Dutch Source - VVV het meest concreet voor Gentenaar


----------



## Mai♥ (May 4, 2009)

Thanks for the summary! ^^


----------



## Gabe (May 10, 2009)

i like this author i am glad she is starting another manga. hope it is good. i liked inuyasha but most seem not to.


----------



## Yakushi Kabuto (May 11, 2009)

Giant chihuahua scared me, it managed to get less creepy when it merged. I enjoyed that she headbutted him to see if he was a ghost. So sad that it costs something to use a tin can phonecall to the other side.  And what a lame way to go, getting crushed by a pot. I'm mildly curious about where this series will go, or at least I want to know what they guy wanted to call about.


----------



## illmatic (May 14, 2009)

Chapter 3 out @ Link removed


----------



## Tyrannos (May 15, 2009)

LOL, the sign at the end.


----------



## Inuhanyou (May 16, 2009)

i guess shounen sunday comes out at inopportune times now..


----------



## Gomu Ningen (May 16, 2009)

Too similar to Bleach so far, except with the gender roles reversed, with the Shinigami being the guy and the one who sees ghosts being the female.  It does resemble Inuyasha too much too, but that's to be expected.   But it's only the first chapter, so I guess it's still too early to say it's too similar to the two.


----------



## Mai♥ (May 17, 2009)

Anybody know if any sites have uploaded this series yet? Not to download, but to merely view online.


----------



## illmatic (May 17, 2009)

All To Avi

that's all i know.


----------



## Mai♥ (May 19, 2009)

^ Ty but that doesn't work for me 

Anybody have any idear why it does this:

*Spoiler*: __ 








It does the same thing on firefox too :S

If I click the little buttons in the corner it just says page cannot be displayd :S


----------



## Gabe (May 19, 2009)

good chapter it was funny


----------



## Vandal Savage (May 19, 2009)

Well this series has been ok so far. Although I think Inuyasha had a stronger start I don't have anything negative to say about Rinne's start.


----------



## illmatic (May 19, 2009)

Mai♥ said:


> ^ Ty but that doesn't work for me
> 
> Anybody have any idear why it does this:
> 
> ...



Do you live outside of the USA & Canada?


----------



## Inuhanyou (May 19, 2009)

Heh, i tell ya though, nobody except Rumiko would be able to pull off this much "mystery of the week" format in her first few chapters without backlash


----------



## Yakushi Kabuto (May 19, 2009)

Of all things, why fake flowers as a side job? It was odd how calm the teacher was at seeing Suzuki's ghost suddenly. I like the sign he left about stiny people at the end as well. xD


----------



## Mai♥ (May 20, 2009)

illmatic said:


> Do you live outside of the USA & Canada?

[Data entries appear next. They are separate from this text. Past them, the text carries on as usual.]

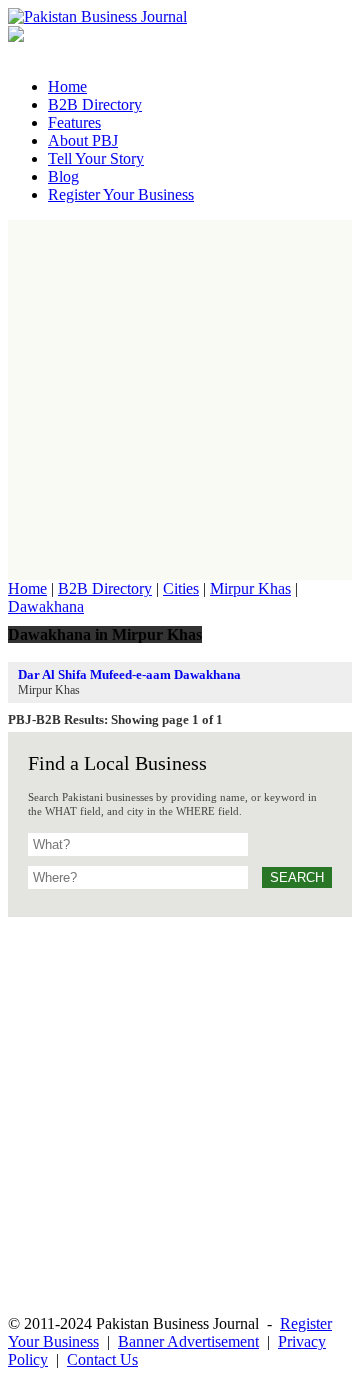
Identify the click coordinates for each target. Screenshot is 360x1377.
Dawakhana (46, 606)
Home (27, 588)
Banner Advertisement (188, 1341)
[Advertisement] (180, 400)
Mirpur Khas (250, 588)
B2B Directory (105, 588)
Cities (181, 588)
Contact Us (102, 1359)
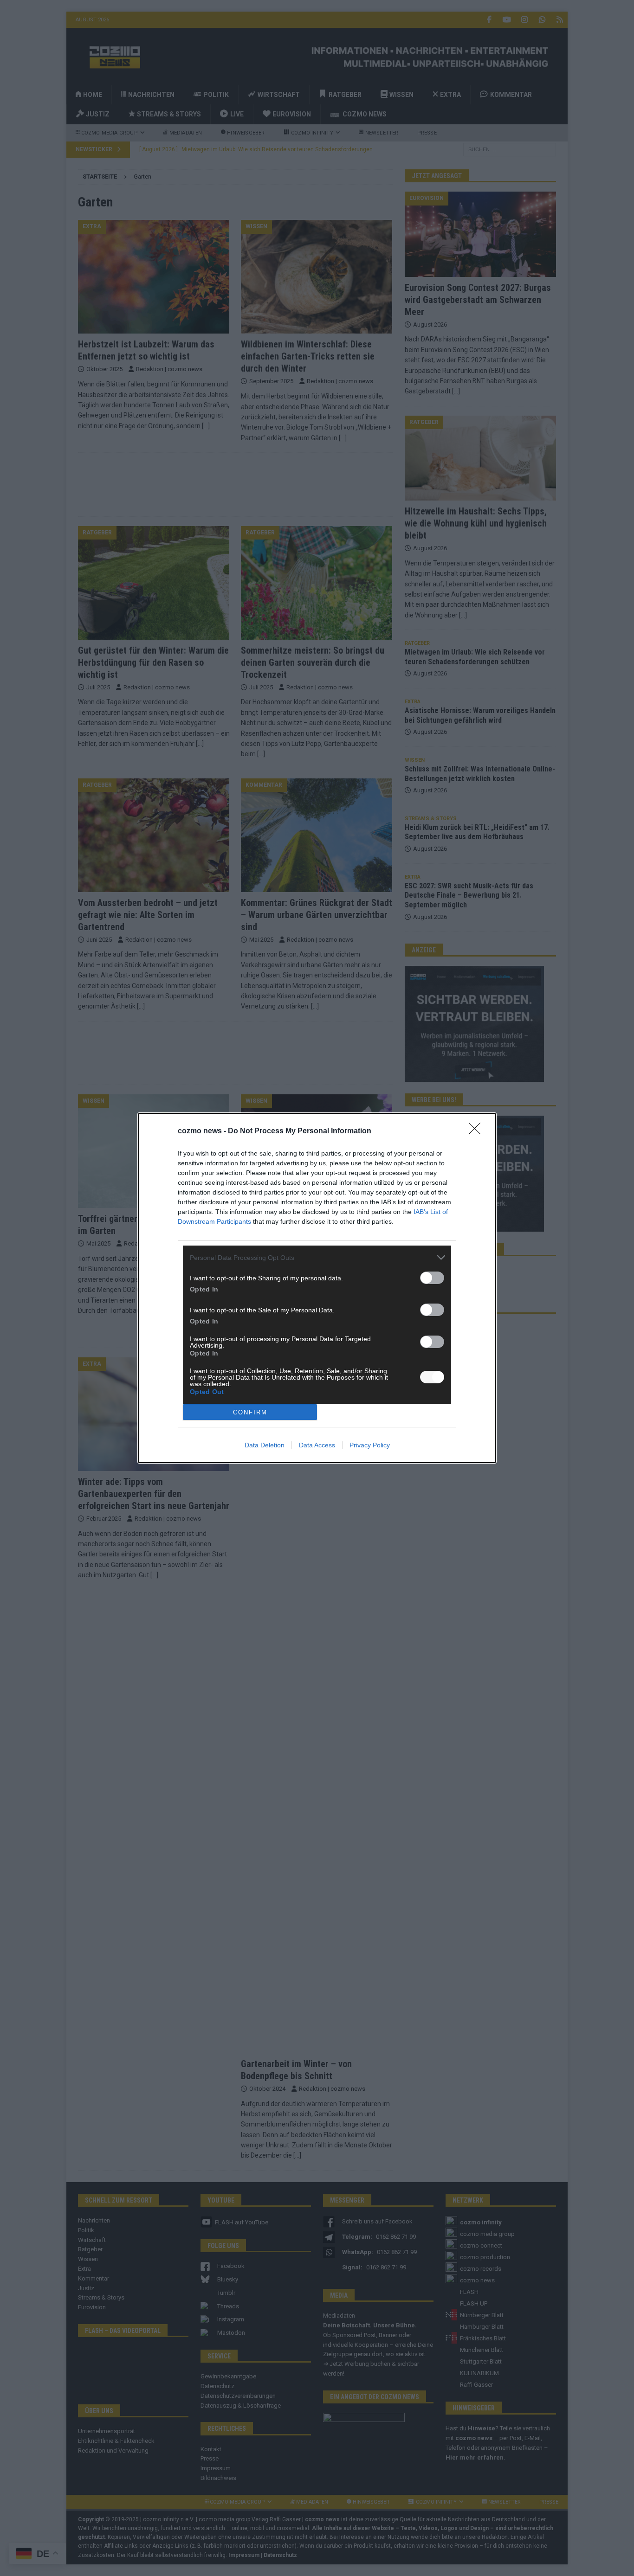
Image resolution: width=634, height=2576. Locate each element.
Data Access (317, 1445)
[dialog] (317, 1288)
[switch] (432, 1278)
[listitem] (317, 1257)
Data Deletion (265, 1445)
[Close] (477, 1131)
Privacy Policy (369, 1445)
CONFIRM (250, 1412)
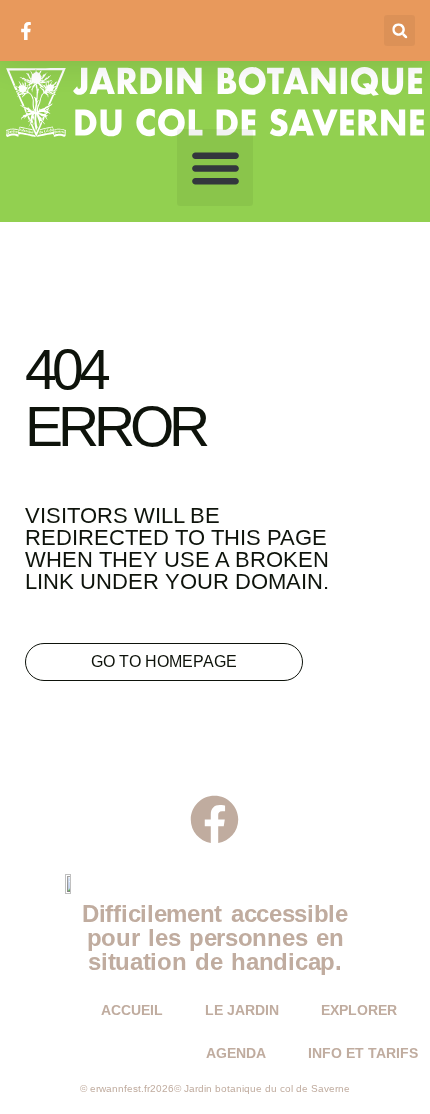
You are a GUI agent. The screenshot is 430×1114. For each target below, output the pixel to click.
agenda (236, 1053)
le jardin (242, 1010)
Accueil (132, 1010)
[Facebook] (214, 819)
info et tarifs (363, 1053)
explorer (359, 1010)
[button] (399, 30)
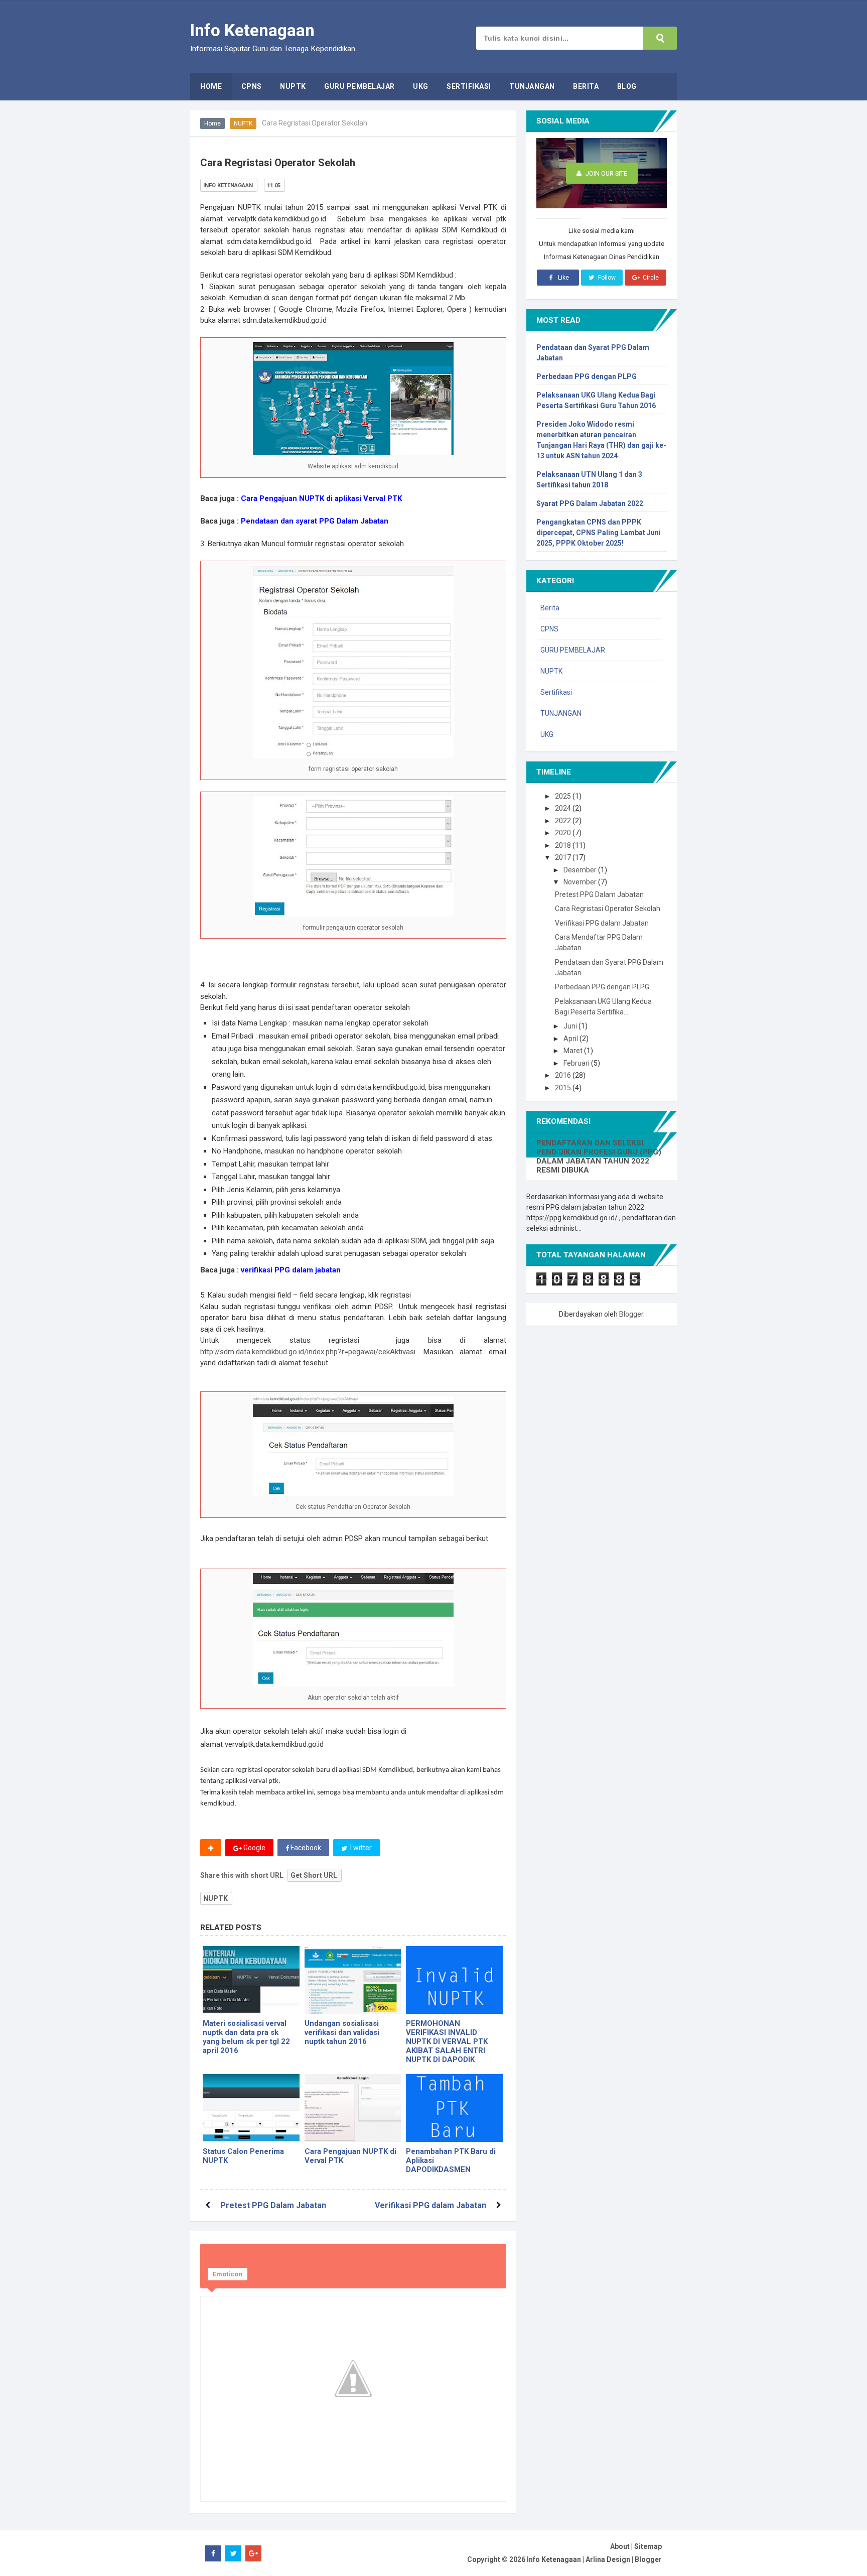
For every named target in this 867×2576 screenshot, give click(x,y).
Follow (606, 277)
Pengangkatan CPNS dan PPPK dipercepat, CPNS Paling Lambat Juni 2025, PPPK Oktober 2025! (598, 532)
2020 (563, 833)
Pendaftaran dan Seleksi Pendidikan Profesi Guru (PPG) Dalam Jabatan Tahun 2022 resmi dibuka (598, 1156)
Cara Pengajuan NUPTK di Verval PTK (350, 2156)
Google (253, 1848)
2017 (563, 857)
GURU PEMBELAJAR (572, 650)
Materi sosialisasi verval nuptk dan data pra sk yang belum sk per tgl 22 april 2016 (246, 2037)
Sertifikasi (556, 692)
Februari (577, 1063)
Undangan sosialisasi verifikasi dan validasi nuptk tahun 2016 (342, 2032)
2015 (563, 1088)
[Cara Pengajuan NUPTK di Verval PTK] (353, 2108)
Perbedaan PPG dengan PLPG (586, 376)
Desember (580, 870)
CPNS (549, 629)
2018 (563, 845)
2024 (563, 808)
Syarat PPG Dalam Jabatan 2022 (589, 503)
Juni (571, 1026)
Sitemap (648, 2546)
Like (562, 277)
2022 (563, 821)
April (571, 1039)
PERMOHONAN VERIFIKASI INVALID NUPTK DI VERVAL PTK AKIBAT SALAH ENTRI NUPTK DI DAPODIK (447, 2041)
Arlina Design (608, 2559)
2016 (563, 1075)
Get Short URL (314, 1875)
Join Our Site (605, 173)
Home (212, 123)
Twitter (359, 1848)
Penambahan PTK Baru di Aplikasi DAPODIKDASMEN (451, 2160)
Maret (573, 1051)
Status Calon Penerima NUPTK (243, 2156)
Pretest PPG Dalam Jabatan (273, 2205)
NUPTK (243, 123)
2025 (563, 796)
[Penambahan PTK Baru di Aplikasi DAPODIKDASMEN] (454, 2108)
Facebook (305, 1848)
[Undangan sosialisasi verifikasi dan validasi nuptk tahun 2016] (353, 1980)
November (580, 882)
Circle (650, 277)
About (620, 2546)
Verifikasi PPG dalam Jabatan (430, 2205)
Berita (549, 608)
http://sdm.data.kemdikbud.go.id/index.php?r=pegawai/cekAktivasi (307, 1351)
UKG (546, 734)
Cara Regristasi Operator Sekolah (607, 909)
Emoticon (227, 2274)
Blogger (631, 1314)
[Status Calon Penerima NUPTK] (251, 2108)
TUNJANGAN (561, 713)
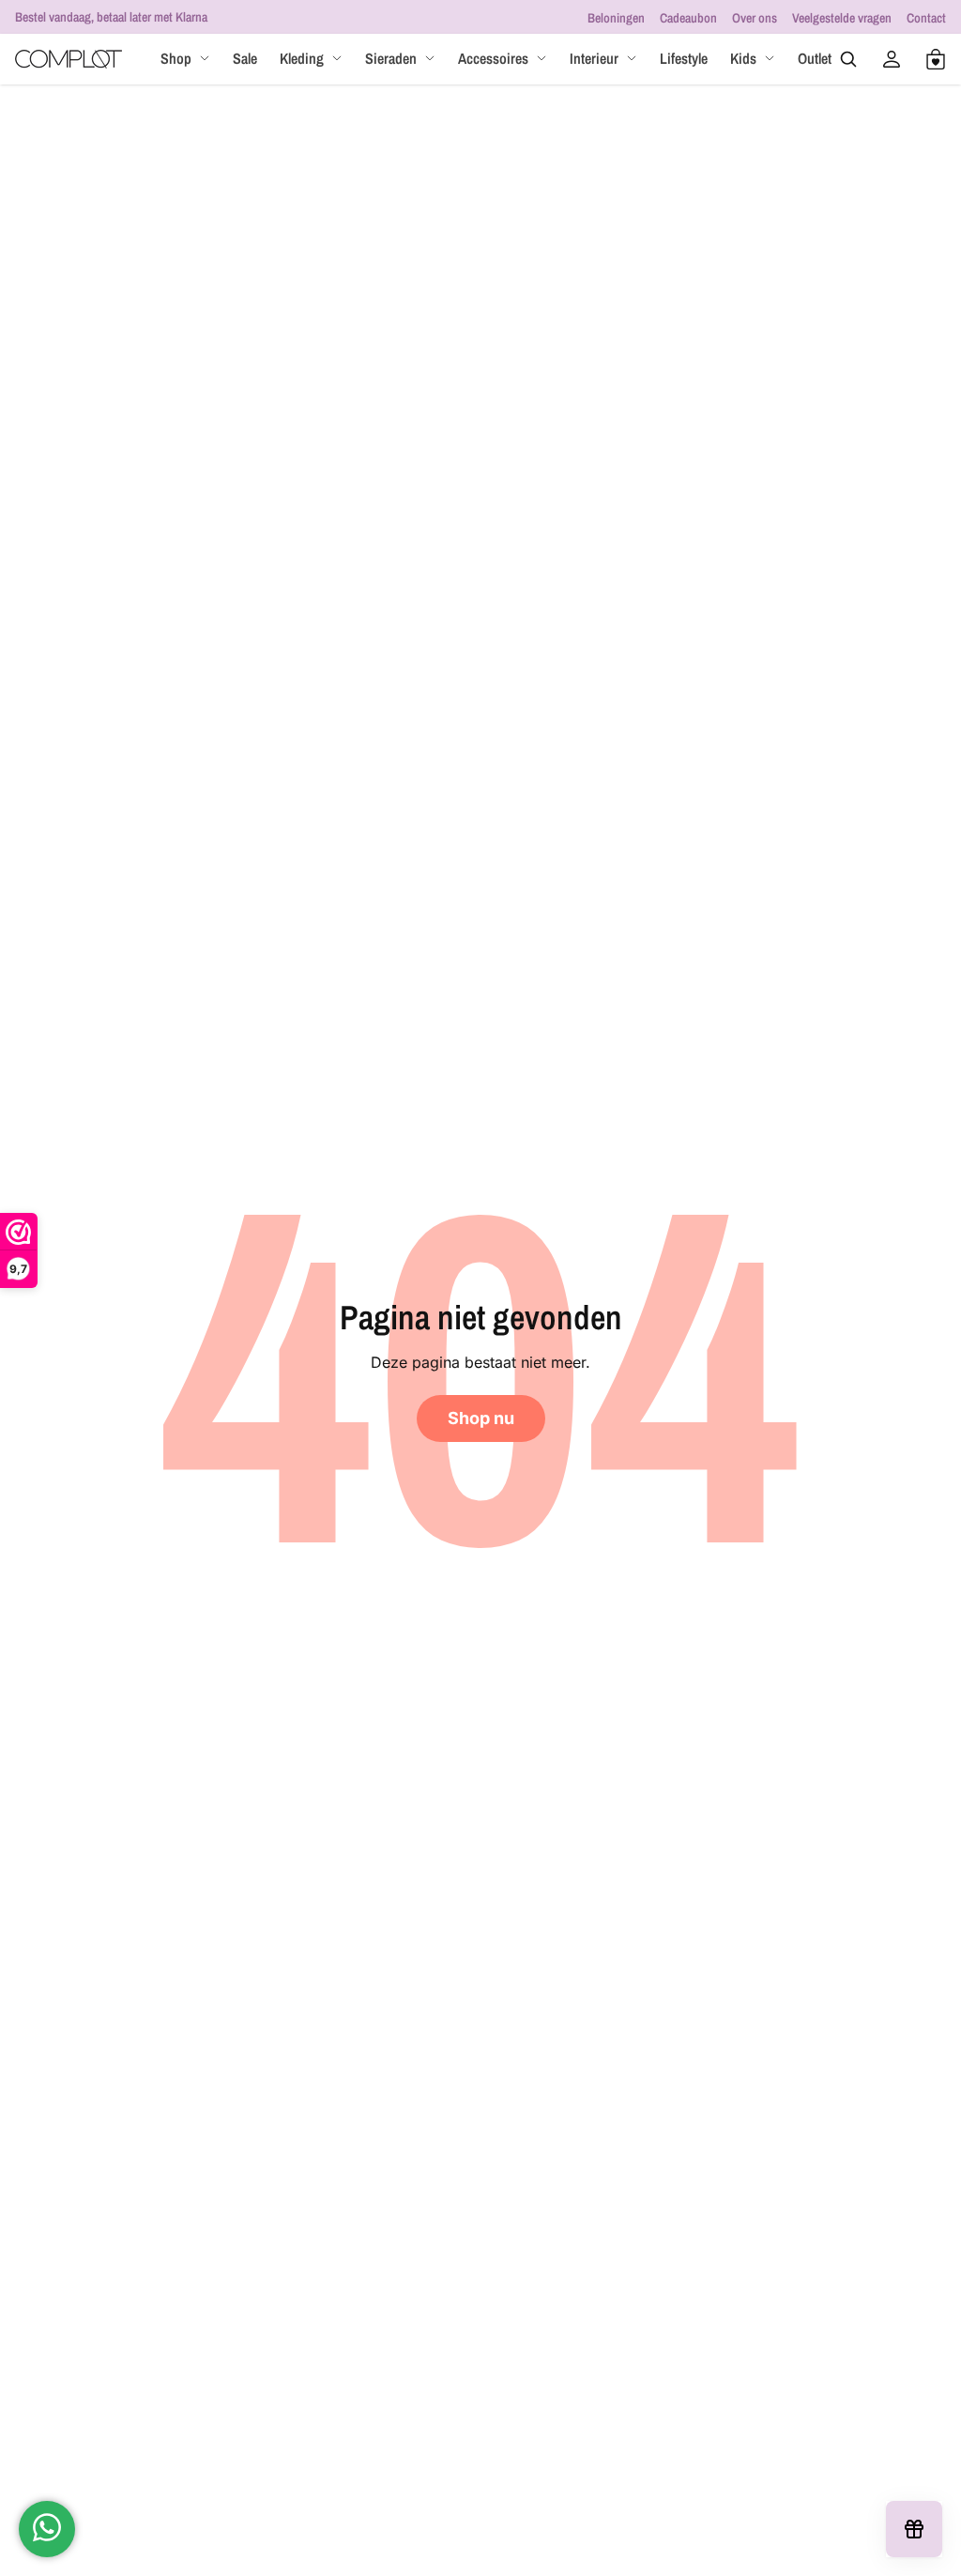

Yes T_T I assume thats why. 



Inuhanyou said:


> Heh, i tell ya though, nobody except Rumiko would be able to pull off this much "mystery of the week" format in her first few chapters without backlash



I haven't read past chapter 1 yet, but yes she can


----------



## Kira U. Masaki (May 20, 2009)

First off this is not too similar to Bleach, let me clue you in gentlemen and ladies kubo tite is not the inventor the shingami 

in fact there are several ongoing shoujo series that have them, hell ive even seen them in hentai

also kubo tite did not invent the coat either

there are other mangas in existence besides bleach and naruto

now on to the manga itself, yea at first it seems a similar to inuyasha, but then again uresei yatsura was similar to masion ikkoku and ranma but they were all great nonetheless, im sure it will differentiate its self later on down the road

2 points id like to make - i totally thought he was going to turn out to be uber rich, and just be stingy because of the whole shingami thing, i was half expecting the teacher to feel sorry for him and go to his house and it turn out to be one of those huge mansions

point 2 - so is he ageless, his grandmother seems to be of a very young age, will he stop aging like her


----------



## illmatic (May 21, 2009)

Chapter 4 is out @ Suchtgefahr


----------



## Vandal Savage (May 21, 2009)

Hmm I wonder when she is going to remember what happened in the past. I'm also very interested in just what is up with Rokudo's family and how long have they been at this shinigami business.


----------



## Tyrannos (May 21, 2009)

Probably a very long time.  To me, this Chapter seems like Bleach in that the land of the dead is like another level of existance.  Instead, Rumiko is speeding things along that it's more like a pit-stop.

And BTW, that Granny really resembles Rei Ayanami.


----------



## illmatic (May 21, 2009)

For anyone who is unable read it at


----------



## Kira U. Masaki (May 22, 2009)

Tyrannos said:


> Probably a very long time.  To me, this Chapter seems like Bleach in that the land of the dead is like another level of existance.  Instead, Rumiko is speeding things along that it's more like a pit-stop.
> 
> And BTW, that Granny really resembles Rei Ayanami.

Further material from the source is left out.